Fragmento:
|---|

Cuando el montaraz Enkidú yace con ella, se transforma: ya las
gacelas y las demás bestias le huyen, y él pierde mucha de su
prodigiosa fuerza.
“¡Eres hermoso,
Enkidú, pareces un dios! –le dice ella- ¿Por qué con las bestias
has de correr por el campo? Anda, deja que te lleve a Uruk-el-Redil…”
Así llega a Uruk, como rival del tirano. Pero cuando Enkidú se
enfrenta a Gilgamesh lo que ocurre no es que uno vence al otro, sino
que se convierten en amigos inseparables.
Juntos van al bosque
de los Cedros a matar al terrible monstruo Huwawa. Son dos raros
héroes: lloran y tiemblan de temor, se consuelan uno a otro
cariñosamente, y se hacen reflexiones como esta: “Tomó la palabra
Gilgamesh y habló así a Enkidú: ¿Quién puede alcanzar el cielo,
amigo mío? Solo los dioses moran con Samash en el cielo,
eternamente. La humanidad tiene sus días contados…, todo cuanto
hace es viento”.

|---|

Listado dado:

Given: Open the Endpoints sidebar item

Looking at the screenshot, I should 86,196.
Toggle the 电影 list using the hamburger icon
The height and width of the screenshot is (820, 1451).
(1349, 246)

|---|

Enunciado 1:
Pasa al inglés esta oración del fragmento sobre Gilgamesh: «Así llega a Uruk, como rival del tirano.»
Enunciado 2:
Devuelve sin cambiar nada la parte del fragmento que va de "Cuando el montaraz" a "en amigos inseparables.".
Aquí no hace falta el listado para nada.

Solución 1:
So he arrives in Uruk as the tyrant's rival.

Solución 2:
Cuando el montaraz Enkidú yace con ella, se transforma: ya las
gacelas y las demás bestias le huyen, y él pierde mucha de su
prodigiosa fuerza.
“¡Eres hermoso,
Enkidú, pareces un dios! –le dice ella- ¿Por qué con las bestias
has de correr por el campo? Anda, deja que te lleve a Uruk-el-Redil…”
Así llega a Uruk, como rival del tirano. Pero cuando Enkidú se
enfrenta a Gilgamesh lo que ocurre no es que uno vence al otro, sino
que se convierten en amigos inseparables.